> **Data listing**:

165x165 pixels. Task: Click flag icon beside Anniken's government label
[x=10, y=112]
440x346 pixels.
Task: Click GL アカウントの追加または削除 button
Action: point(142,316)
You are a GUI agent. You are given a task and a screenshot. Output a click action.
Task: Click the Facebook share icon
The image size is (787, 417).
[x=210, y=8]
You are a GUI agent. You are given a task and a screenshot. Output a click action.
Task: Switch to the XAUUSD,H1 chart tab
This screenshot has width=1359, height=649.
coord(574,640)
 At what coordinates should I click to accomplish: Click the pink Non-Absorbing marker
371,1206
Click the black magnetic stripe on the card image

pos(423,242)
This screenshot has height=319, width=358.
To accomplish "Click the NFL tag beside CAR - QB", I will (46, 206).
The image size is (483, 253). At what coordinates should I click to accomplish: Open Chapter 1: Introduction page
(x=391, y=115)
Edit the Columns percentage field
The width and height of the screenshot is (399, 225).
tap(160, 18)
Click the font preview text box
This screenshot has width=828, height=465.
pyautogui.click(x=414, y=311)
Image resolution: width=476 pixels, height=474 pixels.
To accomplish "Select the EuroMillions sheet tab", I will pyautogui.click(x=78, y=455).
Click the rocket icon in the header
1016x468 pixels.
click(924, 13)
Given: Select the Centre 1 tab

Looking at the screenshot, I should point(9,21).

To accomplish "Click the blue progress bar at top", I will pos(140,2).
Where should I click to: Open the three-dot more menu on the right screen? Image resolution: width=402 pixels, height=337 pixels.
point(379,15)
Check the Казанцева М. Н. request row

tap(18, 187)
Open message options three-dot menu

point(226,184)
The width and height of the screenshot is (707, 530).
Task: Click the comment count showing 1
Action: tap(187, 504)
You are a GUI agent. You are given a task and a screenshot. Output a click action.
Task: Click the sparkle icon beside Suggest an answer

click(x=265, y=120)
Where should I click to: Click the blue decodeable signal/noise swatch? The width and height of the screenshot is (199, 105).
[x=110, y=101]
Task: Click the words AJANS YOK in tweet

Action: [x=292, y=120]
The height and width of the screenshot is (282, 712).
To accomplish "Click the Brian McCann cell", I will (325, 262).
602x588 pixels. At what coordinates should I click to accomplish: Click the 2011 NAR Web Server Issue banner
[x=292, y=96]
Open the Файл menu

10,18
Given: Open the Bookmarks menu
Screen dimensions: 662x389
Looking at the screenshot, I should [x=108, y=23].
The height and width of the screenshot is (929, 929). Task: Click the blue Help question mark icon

> **Instructions to follow**:
Within the data above, the span starting at the line containing "The width and height of the screenshot is (399, 225)." and ending at the line containing "Image resolution: width=476" is to be retyped exactly, with no other lines.

> **Response**:
The width and height of the screenshot is (399, 225).
tap(160, 18)
Click the font preview text box
This screenshot has width=828, height=465.
pyautogui.click(x=414, y=311)
Image resolution: width=476 pixels, height=474 pixels.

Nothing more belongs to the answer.